What was bin Laden, founder and lead of al Qaida, demanding? Again and again, western journalists like Peter Bergen and Robert Fiske met with him and interviewed him before Sept. 11 and he always had the same four demands:

1. Infidel troops (U.S. military) out of the most holy country to Islam (in his view), Saudi Arabia.

2. Palestine needed their own sovereign nation-state.

3. U.S. stop aid to corrupt MENA rulers, such as the royal family in Saudi Arabia.

4. U.S. stop military aid to Israel.

For years after Sept. 11, I would write these four demands on the blackboard but without attribution. I would ask students, so, who made these demands?

The guesses were all over the ballpark, from “Gandhi” to “Malcolm X” to “the Pope” to “Archbishop Tutu” and more. Literally one student one time got it right, an amazingly effective, smart, and savvy Marine corpsman.

When George Bush, Dick Cheney, and others told Americans that al Qaida had attacked us because they were affronted by women in bikinis, or our inclusion of gay people, or just our “way of life,” that was yet another pack of lies added ultimately to the other whoppers that got us to invade Afghanistan, then Iraq.

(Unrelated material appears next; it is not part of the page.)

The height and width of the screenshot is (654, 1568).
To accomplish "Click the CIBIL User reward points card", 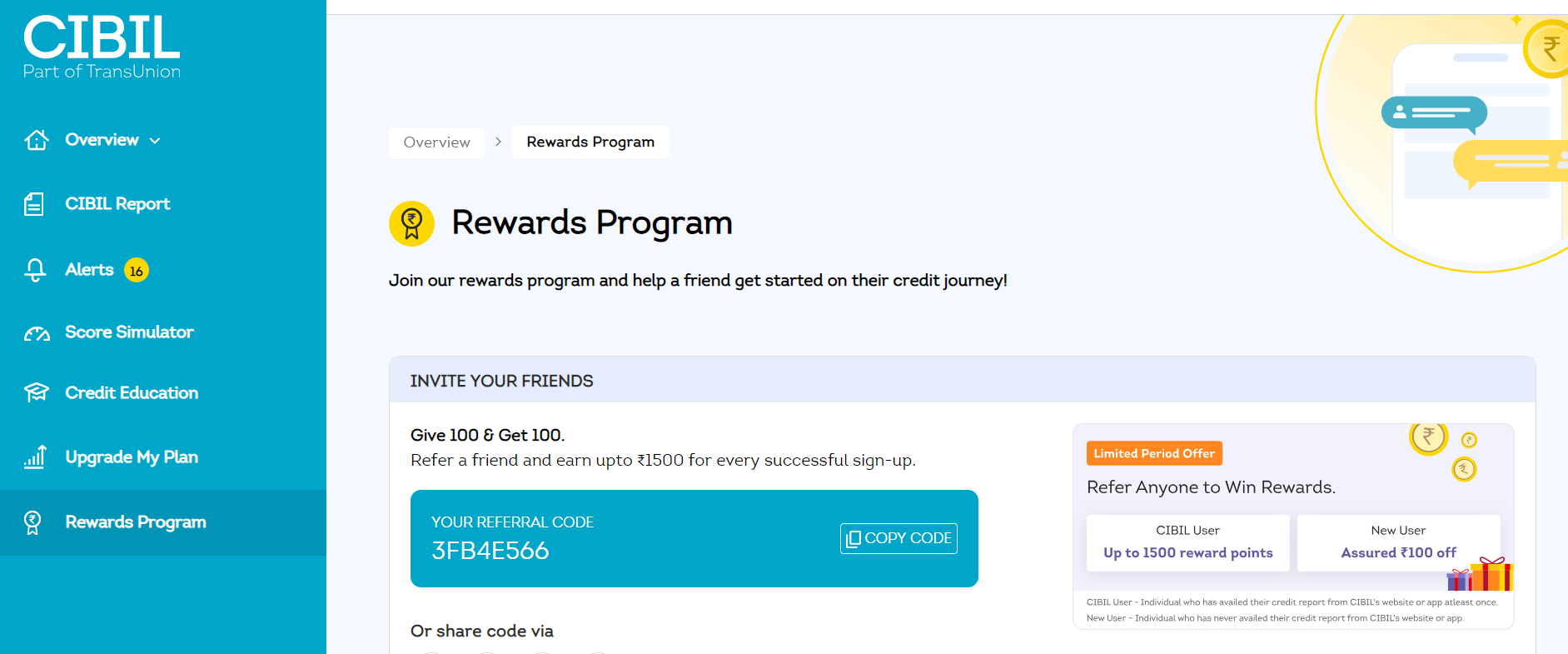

So here we are, 22 years after the largest terror attack ever committed by a nonstate actor (until Sept. 11, 2001, the academic literature on terrorism had accurately noted that the vast majority of terrorism in the world was ruthless dictators slaughtering their own people). We don’t get a do-over, but what might a different path have produced, one that showed the world that such evil would not stand, but the U.S. would show that we were in fact the most compassionate, deeply caring country?

What if, instead of killing more than 4 million humans in the subsequent war on terror, including roughly 7,000 from the U.S. military, we had addressed both the criminal conduct of al Qaida and the grievances that led to it?

What if, instead of spending $8 trillion on the war on terror, we had invested only a fraction of that in a combination of actual defense of the U.S. (eliminating overseas bases on other people’s sovereign soil), an end to any support for dictators and major humanitarian aid that uplifted millions of the poorest people in places where they instead associate U.S. aid with oppressing them?

What if we the people would pay attention to what is going on in the world? What if we elected candidates who would vote in policies, funding, and laws that brought us peace and prosperity because other peoples and countries would regard us as friends and helpers? Some say this is simplistic naiveté.

Yeah? How did that war on the Taliban go for us? How did it work out when Dick Cheney got Saudi Arabia to host U.S. troops in Gulf War I, setting off the Wahabi/bin Laden rage that culminated a decade later on Sept. 11, 2001?

Sorry, war defenders. Your ideas of peace through invasion and occupation are the real naïve ones.

Tom H. Hastings is the coordinator of Conflict Resolution degree programs and certificates at Portland State University and PeaceVoice senior editor.